To encourage myself, I did have a thought the other day. Josh was watching an infomercial about Insanity (a work out video set). They kept saying how you could loose a years worth of weight in just 2 months; you can loose 30 pounds in just 2 months. Thirty pounds is a years worth of work? Go me, I lost 60 pounds in roughly 10 months. Granted it took me a lot longer then 2 months, but it made me feel good to think that I lost 2 years worth in just 1 year. Which I am grateful for. I don't want to think about myself 30 pounds ago.

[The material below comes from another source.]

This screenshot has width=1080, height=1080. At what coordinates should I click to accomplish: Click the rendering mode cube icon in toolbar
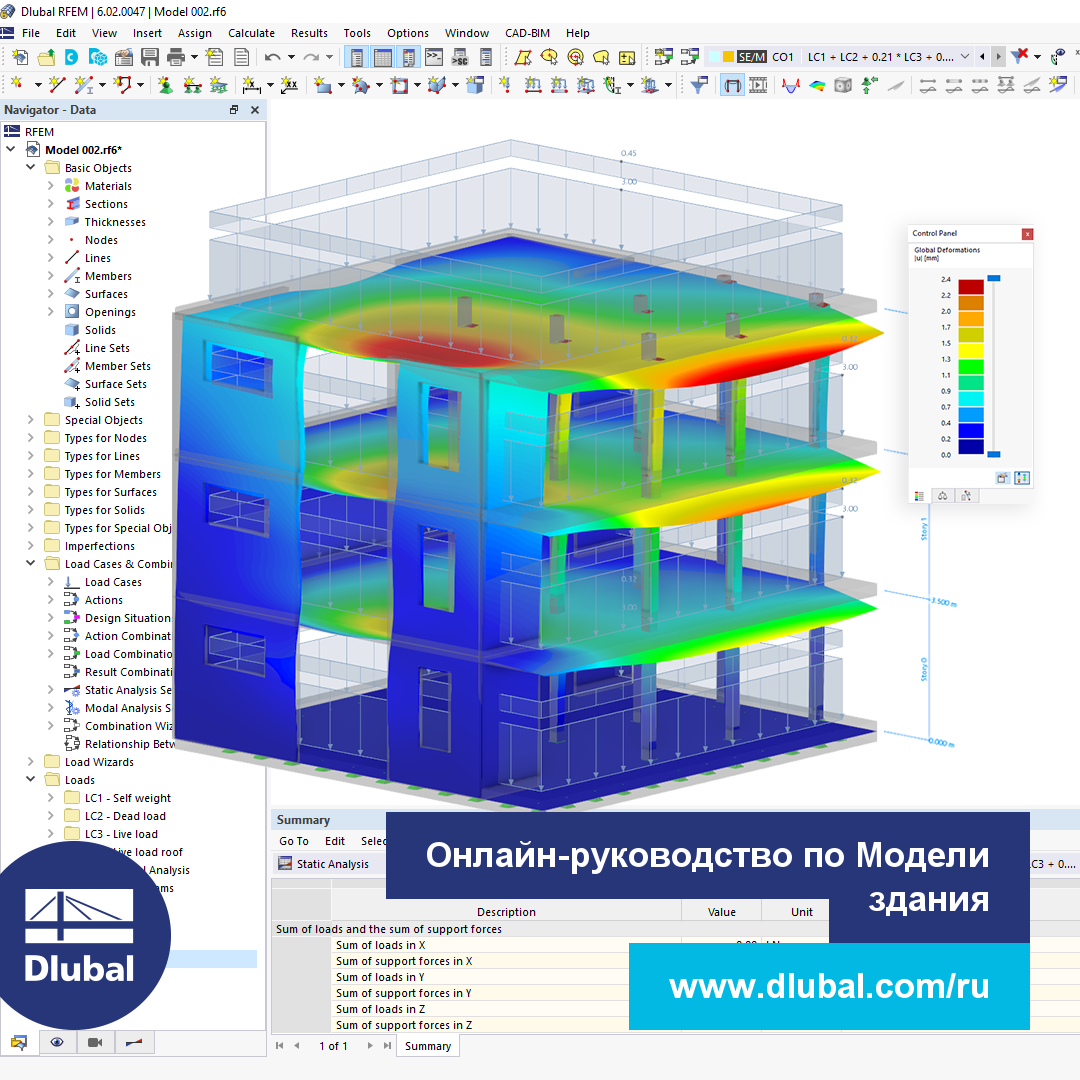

Cruise. It has me so stressed. But in the same breathe, I am SO ready for a vacation. But since hearing that most people gain an average of 9 pounds on a cruise, the stress has gone back up. I'm thinking about making a poster to take with me and taping it to the mirror. Maybe a before and after shot with the words "Nothing tastes as good as skinny feels." Just something to remind myself I'm not there to eat, I'm there to relax and see Alaska. I'm going to be trying my first drink there (this is a big deal for me), and I'm excited. But I know drinks have a lot of empty calories so I almost talk myself out of it. But no, I want to try a few things. And I know I have to eat to help with absorption (Josh has been educating me so I don't make a fool of myself), so I'll have to eat. I just need to remember to watch my portions.

Over Thanksgiving and Christmas, I lost weight and I thought that was huge. Most people gain weight during the holidays. But not me, I managed to reach my lowest weight ever. Even though I have a HARD time staying at that weight, I was so proud of myself. Which by the way, I am finally back to! This morning the scale said 178.6. I love you 178's. I could almost wish for one more week to get a little lower before the cruise, but I've gone from counting days to counting hours. I NEED this vacation. So I'll just try to not gain during the cruise. Then I like said, when we get back, its time to get back into the groove of things.

I now own a little black dress! Its not super fancy, but its still a slightly sexy, black dress. I can't wait for our dress up night to wear it. I made Josh come in the store (horror of horrors!) to look at it and he loved it too.

Wish me luck this coming week. I keep telling myself I will exercise every day. I'm hoping for at least an hour a day. I can't get any one else to fully commit, but I will do it!